Accumulators are simple constructs with an add operation and a final accumulated result, which is available after the job ended.

The most straightforward accumulator is a counter: You can increment it using the Accumulator.add(V value) method. At the end of the job Flink will sum up (merge) all partial results and send the result to the client. Accumulators are useful during debugging or if you quickly want to find out more about your data.

Flink currently has the following built-in accumulators. Each of them implements the Accumulator interface.

  • IntCounter, LongCounter and DoubleCounter: See below for an example using a counter.
  • Histogram: A histogram implementation for a discrete number of bins. Internally it is just a map from Integer to Integer. You can use this to compute distributions of values, e.g. the distribution of words-per-line for a word count program.

How to use accumulators:

First you have to create an accumulator object (here a counter) in the user-defined transformation function where you want to use it.

private IntCounter numLines = new IntCounter();

Second you have to register the accumulator object, typically in the open() method of the rich function. Here you also define the name.

getRuntimeContext().addAccumulator("num-lines", this.numLines);

You can now use the accumulator anywhere in the operator function, including in the open() and close() methods.

this.numLines.add(1);

The overall result will be stored in the JobExecutionResult object which is returned from the execute() method of the execution environment (currently this only works if the execution waits for the completion of the job).

myJobExecutionResult.getAccumulatorResult("num-lines")

All accumulators share a single namespace per job. Thus you can use the same accumulator in different operator functions of your job. Flink will internally merge all accumulators with the same name.

A note on accumulators and iterations: Currently the result of accumulators is only available after the overall job has ended. We plan to also make the result of the previous iteration available in the next iteration. You can use Aggregators to compute per-iteration statistics and base the termination of iterations on such statistics.

Custom accumulators:

To implement your own accumulator you simply have to write your implementation of the Accumulator interface.
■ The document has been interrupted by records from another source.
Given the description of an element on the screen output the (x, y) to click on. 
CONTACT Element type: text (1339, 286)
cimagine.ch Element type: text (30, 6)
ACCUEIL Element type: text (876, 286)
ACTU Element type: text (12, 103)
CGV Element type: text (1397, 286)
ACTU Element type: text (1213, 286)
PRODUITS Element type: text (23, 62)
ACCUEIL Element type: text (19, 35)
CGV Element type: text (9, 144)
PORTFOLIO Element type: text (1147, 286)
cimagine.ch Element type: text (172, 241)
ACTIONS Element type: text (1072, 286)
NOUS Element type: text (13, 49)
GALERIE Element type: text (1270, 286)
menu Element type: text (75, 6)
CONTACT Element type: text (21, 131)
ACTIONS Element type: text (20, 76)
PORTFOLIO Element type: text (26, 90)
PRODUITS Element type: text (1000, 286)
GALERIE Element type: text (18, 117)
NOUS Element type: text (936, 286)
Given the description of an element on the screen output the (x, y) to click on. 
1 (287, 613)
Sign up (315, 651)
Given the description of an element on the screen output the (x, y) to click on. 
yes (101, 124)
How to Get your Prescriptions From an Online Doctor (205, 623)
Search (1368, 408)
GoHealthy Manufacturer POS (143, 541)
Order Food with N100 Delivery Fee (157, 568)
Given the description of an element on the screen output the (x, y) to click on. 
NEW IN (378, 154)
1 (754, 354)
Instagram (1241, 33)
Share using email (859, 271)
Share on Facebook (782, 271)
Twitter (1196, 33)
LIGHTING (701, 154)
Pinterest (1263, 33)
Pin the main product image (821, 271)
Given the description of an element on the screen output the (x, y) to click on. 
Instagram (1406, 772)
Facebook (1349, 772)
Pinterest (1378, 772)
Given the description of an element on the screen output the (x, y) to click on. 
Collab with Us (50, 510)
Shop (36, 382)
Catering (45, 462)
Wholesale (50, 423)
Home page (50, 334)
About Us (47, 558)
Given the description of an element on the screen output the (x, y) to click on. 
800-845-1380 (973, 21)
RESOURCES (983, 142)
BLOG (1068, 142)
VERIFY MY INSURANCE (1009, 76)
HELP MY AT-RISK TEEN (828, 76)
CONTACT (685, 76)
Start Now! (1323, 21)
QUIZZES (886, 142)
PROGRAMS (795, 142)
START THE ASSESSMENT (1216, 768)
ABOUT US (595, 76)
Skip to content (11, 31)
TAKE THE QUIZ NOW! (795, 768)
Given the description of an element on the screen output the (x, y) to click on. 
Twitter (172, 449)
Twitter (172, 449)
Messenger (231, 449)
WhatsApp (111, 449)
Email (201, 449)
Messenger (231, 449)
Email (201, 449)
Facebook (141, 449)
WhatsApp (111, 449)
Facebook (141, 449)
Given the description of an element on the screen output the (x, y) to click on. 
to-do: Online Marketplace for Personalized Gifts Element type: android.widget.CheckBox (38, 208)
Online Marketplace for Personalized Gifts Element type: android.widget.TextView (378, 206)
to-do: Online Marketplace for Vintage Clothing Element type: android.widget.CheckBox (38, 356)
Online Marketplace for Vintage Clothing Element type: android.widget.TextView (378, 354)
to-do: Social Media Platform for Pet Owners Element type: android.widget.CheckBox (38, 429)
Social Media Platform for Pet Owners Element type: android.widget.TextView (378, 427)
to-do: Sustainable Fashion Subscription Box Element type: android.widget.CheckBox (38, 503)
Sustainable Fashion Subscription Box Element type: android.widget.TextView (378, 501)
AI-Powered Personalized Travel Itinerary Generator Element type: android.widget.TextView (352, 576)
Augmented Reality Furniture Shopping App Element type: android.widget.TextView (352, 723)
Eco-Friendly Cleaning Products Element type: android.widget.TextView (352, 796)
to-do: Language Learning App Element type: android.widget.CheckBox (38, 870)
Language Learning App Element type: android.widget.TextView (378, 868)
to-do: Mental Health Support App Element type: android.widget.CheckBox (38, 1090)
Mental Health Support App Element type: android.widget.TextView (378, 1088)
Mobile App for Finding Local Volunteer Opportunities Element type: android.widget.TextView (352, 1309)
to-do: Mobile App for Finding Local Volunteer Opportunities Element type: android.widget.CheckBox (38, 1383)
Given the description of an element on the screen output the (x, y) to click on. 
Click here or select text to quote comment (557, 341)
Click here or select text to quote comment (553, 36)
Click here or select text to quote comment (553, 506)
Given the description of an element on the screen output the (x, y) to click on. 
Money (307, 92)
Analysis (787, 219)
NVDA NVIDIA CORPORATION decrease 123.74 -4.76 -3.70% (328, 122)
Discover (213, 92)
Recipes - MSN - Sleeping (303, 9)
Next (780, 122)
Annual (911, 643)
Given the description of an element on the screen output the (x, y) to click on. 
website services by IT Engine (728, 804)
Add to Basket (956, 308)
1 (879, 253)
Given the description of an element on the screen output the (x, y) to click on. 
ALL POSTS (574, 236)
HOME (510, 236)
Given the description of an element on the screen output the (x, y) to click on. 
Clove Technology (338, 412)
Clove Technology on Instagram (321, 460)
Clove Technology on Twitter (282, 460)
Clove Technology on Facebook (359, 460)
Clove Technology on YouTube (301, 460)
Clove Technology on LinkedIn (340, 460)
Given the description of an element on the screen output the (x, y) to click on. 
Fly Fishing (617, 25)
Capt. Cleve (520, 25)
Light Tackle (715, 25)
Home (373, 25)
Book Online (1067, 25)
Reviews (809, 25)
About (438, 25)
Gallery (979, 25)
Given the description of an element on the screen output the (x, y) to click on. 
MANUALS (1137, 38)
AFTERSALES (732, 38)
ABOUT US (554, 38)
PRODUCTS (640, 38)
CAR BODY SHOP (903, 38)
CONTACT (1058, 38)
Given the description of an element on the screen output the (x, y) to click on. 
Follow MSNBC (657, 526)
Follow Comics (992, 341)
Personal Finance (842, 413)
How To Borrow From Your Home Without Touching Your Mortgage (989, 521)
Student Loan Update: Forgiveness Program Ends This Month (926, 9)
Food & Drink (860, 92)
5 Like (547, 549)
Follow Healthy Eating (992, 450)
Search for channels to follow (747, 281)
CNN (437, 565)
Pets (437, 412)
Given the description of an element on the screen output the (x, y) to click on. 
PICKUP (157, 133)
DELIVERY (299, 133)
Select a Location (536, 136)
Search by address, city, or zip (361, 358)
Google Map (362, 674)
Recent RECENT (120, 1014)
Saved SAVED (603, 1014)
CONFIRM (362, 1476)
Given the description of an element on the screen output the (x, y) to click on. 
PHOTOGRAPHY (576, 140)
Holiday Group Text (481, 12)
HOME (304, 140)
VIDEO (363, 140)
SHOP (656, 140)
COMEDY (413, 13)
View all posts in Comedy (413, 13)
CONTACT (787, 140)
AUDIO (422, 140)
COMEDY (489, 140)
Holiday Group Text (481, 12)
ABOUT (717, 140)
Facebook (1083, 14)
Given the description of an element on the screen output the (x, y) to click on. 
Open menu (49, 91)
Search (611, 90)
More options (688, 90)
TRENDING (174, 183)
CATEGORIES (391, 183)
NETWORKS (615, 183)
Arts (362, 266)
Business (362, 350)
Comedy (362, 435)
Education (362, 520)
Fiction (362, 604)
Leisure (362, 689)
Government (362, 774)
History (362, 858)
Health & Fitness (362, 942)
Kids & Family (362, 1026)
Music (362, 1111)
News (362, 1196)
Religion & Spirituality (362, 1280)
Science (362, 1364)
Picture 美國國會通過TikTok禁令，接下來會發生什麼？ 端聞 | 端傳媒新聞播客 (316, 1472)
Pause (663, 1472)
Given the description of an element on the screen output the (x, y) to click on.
Feel free to create a pull request if you think your custom accumulator should be shipped with Flink.

You have the choice to implement either Accumulator or SimpleAccumulator.

Accumulator<V,R> is most flexible: It defines a type V for the value to add, and a result type R for the final result. E.g. for a histogram, V is a number and R is a histogram. SimpleAccumulator is for the cases where both types are the same, e.g. for counters.